- Niveau 2 du plan Orsan activé
- Hôpitaux et ville renforcent leur coordination
- Pas de déprogrammation pour l’instant
Le gouvernement a décidé d’agir avant le vrai coup de chaud sur le système de soins. Ce mardi 23 juin 2026, Sébastien Lecornu a annoncé l’activation du niveau 2 sur 4 du plan Orsan, alors que les autorités redoutent l’arrivée, en fin de semaine, de patients fragilisés plusieurs jours après les premières fortes températures.

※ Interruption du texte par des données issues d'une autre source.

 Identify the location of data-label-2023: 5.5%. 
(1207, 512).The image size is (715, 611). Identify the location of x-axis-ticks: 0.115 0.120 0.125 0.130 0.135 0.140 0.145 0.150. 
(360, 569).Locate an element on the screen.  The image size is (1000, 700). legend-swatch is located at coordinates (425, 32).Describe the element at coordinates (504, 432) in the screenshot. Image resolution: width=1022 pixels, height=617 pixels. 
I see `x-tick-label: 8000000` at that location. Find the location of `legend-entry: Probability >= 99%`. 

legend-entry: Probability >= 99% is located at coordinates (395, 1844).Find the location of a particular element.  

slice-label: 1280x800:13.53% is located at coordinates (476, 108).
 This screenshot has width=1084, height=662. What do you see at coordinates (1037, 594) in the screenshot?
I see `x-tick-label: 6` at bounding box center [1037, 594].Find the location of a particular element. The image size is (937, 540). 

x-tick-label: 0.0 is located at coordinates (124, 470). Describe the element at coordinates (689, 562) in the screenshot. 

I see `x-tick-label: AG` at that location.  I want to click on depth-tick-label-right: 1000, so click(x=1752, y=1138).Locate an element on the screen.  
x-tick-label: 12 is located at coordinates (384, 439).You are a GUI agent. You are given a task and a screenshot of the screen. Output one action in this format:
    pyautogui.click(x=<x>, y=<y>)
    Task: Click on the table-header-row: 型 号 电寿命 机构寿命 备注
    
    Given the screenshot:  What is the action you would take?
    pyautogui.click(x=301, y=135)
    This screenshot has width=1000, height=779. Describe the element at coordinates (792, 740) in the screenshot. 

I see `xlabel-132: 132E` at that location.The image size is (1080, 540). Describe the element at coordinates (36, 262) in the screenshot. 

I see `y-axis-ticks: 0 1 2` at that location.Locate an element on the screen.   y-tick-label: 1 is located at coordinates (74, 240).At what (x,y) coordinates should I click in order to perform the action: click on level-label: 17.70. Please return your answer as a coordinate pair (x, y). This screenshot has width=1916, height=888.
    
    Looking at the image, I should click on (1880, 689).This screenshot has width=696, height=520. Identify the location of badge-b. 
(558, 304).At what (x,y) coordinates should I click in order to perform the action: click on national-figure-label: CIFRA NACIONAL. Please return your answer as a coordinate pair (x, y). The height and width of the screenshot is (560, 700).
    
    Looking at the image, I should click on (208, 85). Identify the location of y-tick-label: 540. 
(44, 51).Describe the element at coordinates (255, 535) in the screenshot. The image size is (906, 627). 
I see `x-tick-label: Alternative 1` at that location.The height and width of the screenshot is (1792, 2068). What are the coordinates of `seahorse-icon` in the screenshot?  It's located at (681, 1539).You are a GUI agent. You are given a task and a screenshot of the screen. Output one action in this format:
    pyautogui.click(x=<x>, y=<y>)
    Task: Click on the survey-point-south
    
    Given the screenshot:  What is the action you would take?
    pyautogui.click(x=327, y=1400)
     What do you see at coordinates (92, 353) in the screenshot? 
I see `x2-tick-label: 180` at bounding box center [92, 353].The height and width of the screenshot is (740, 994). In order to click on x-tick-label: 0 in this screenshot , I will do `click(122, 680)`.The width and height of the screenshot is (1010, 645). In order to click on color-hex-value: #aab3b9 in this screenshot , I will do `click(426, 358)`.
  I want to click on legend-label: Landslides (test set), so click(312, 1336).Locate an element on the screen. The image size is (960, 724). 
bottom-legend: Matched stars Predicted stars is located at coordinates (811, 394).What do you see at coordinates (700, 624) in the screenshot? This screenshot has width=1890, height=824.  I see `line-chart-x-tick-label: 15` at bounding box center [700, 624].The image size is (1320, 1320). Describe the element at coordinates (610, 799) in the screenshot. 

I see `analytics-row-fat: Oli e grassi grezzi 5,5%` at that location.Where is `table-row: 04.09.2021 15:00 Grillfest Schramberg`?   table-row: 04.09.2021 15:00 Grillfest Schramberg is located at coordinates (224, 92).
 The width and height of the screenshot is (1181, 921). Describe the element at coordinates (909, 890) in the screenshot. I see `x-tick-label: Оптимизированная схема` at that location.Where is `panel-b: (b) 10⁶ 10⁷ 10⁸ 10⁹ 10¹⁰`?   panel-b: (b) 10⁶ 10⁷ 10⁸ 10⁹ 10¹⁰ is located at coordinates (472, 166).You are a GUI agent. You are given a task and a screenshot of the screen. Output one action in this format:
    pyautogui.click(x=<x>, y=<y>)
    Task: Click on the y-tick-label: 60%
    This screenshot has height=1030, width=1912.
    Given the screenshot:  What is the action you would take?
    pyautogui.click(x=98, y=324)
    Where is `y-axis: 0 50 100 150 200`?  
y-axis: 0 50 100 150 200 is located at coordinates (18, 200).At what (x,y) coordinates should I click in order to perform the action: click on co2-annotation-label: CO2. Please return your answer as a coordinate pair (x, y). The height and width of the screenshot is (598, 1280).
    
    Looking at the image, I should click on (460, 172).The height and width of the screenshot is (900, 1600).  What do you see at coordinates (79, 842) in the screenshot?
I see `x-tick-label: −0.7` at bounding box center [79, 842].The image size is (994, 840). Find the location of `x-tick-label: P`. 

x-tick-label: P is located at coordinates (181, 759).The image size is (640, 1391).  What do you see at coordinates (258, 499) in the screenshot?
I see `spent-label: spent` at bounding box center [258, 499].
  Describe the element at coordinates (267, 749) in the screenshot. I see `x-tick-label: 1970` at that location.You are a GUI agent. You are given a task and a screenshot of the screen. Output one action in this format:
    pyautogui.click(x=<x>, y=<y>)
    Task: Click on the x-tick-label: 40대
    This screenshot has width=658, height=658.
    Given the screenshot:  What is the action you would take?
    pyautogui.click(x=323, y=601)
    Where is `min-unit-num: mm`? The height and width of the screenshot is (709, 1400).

Sur X, le Premier ministre a expliqué que cette décision devait permettre de renforcer la régulation médicale, de mobiliser les effectifs nécessaires à l’hôpital, de mieux coordonner la prise en charge entre les structures de soins et d’ajuster l’activité si la situation l’impose.
L’hôpital se prépare avant le pic de tension
Ce choix n’a pas été pris parce que les services débordent déjà. Le cabinet de Stéphanie Rist insiste au contraire sur une phase d’anticipation, avec un point de vigilance particulier entre cinq et dix jours après le début de l’épisode de chaleur, quand peuvent apparaître des décompensations chez certains patients.
L’idée, selon le ministère de la Santé, est d’éviter un afflux tardif qui mettrait les hôpitaux sous pression. C’est là que le plan Orsan entre en jeu, pour organiser la montée en charge du système de santé face à une canicule majeure.
Ce que déclenche vraiment le niveau 2
Concrètement, ce niveau 2 renforce plusieurs maillons en même temps. La régulation médicale peut être accrue, les personnels nécessaires au fonctionnement hospitalier peuvent être mobilisés, et la coordination est resserrée entre médecine de ville, cliniques, Ehpad et hôpitaux.
Le ministère de la Santé rappelle aussi que le dispositif peut activer progressivement différents leviers sur l’hôpital, le médico-social, le Samu et les soignants de ville, selon le degré de tension observé.
Pas de déprogrammation pour l’instant
C’est le point qui peut inquiéter. Le passage au niveau 2 permet, si nécessaire, de déprogrammer certaines opérations. Mais le cabinet de Stéphanie Rist précise que cette option reste un dernier recours et qu’elle n’est pas appliquée à ce stade.
Même prudence sur les effectifs. Aucune réquisition de personnels n’est engagée pour le moment.
Une surveillance quotidienne du système de santé
Dans l’immédiat, les autorités misent surtout sur le suivi serré du terrain. Les capacités hospitalières font l’objet d’un monitoring quotidien, et les plannings de garde sont surveillés de près.
En ville, un appel à la solidarité entre cabinets a aussi été lancé pour absorber une partie de la demande. Bref, le message est simple : le système de santé se met en alerte renforcée, sans encore basculer dans les mesures les plus lourdes.